Work instruction: Transcribe the entries exactly as each line appears.

Materials provided:
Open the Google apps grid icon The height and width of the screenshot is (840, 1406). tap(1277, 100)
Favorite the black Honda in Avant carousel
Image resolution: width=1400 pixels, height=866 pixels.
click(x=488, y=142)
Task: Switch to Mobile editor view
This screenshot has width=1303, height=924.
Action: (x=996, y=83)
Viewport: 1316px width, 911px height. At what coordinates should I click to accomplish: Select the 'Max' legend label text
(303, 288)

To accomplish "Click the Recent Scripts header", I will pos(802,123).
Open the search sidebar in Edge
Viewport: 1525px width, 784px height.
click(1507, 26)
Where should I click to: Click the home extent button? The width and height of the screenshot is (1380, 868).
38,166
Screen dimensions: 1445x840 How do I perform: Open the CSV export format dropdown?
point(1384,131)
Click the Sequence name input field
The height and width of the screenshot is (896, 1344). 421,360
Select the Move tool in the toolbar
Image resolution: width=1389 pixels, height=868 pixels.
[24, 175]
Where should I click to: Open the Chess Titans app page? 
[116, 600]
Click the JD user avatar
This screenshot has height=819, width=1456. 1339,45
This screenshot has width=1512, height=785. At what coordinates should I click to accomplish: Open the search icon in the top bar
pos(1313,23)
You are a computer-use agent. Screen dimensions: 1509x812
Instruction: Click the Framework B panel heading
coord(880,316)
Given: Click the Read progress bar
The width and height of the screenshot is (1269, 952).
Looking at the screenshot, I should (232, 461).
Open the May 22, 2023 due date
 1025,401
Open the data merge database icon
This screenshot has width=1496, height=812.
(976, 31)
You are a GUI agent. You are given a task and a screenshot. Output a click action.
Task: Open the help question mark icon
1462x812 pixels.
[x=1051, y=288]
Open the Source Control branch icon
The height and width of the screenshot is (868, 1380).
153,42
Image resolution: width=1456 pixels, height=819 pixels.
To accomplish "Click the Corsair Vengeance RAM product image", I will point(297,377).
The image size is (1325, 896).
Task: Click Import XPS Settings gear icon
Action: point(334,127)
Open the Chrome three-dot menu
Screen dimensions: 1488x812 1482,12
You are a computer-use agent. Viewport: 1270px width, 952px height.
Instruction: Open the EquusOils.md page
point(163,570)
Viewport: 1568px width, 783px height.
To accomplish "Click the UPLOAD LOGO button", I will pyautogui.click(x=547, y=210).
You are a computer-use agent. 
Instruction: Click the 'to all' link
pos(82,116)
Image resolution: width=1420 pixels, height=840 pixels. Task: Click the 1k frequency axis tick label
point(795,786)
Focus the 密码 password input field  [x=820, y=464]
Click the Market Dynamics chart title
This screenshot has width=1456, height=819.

Exercise result:
Open the Google apps grid icon The height and width of the screenshot is (840, 1406). tap(1277, 100)
Favorite the black Honda in Avant carousel
Image resolution: width=1400 pixels, height=866 pixels.
click(x=488, y=142)
Task: Switch to Mobile editor view
This screenshot has width=1303, height=924.
Action: (x=996, y=83)
Viewport: 1316px width, 911px height. At what coordinates should I click to accomplish: Select the 'Max' legend label text
(303, 288)

To accomplish "Click the Recent Scripts header", I will pos(802,123).
Open the search sidebar in Edge
Viewport: 1525px width, 784px height.
click(1507, 26)
Where should I click to: Click the home extent button? The width and height of the screenshot is (1380, 868).
38,166
Screen dimensions: 1445x840 How do I perform: Open the CSV export format dropdown?
point(1384,131)
Click the Sequence name input field
The height and width of the screenshot is (896, 1344). 421,360
Select the Move tool in the toolbar
Image resolution: width=1389 pixels, height=868 pixels.
[24, 175]
Where should I click to: Open the Chess Titans app page? 
[116, 600]
Click the JD user avatar
This screenshot has height=819, width=1456. 1339,45
This screenshot has width=1512, height=785. At what coordinates should I click to accomplish: Open the search icon in the top bar
pos(1313,23)
You are a computer-use agent. Screen dimensions: 1509x812
Instruction: Click the Framework B panel heading
coord(880,316)
Given: Click the Read progress bar
The width and height of the screenshot is (1269, 952).
Looking at the screenshot, I should (232, 461).
Open the May 22, 2023 due date
 1025,401
Open the data merge database icon
This screenshot has width=1496, height=812.
(976, 31)
You are a GUI agent. You are given a task and a screenshot. Output a click action.
Task: Open the help question mark icon
1462x812 pixels.
[x=1051, y=288]
Open the Source Control branch icon
The height and width of the screenshot is (868, 1380).
153,42
Image resolution: width=1456 pixels, height=819 pixels.
To accomplish "Click the Corsair Vengeance RAM product image", I will point(297,377).
The image size is (1325, 896).
Task: Click Import XPS Settings gear icon
Action: point(334,127)
Open the Chrome three-dot menu
Screen dimensions: 1488x812 1482,12
You are a computer-use agent. Viewport: 1270px width, 952px height.
Instruction: Open the EquusOils.md page
point(163,570)
Viewport: 1568px width, 783px height.
To accomplish "Click the UPLOAD LOGO button", I will pyautogui.click(x=547, y=210).
You are a computer-use agent. 
Instruction: Click the 'to all' link
pos(82,116)
Image resolution: width=1420 pixels, height=840 pixels. Task: Click the 1k frequency axis tick label
point(795,786)
Focus the 密码 password input field  [x=820, y=464]
Click the Market Dynamics chart title
This screenshot has width=1456, height=819.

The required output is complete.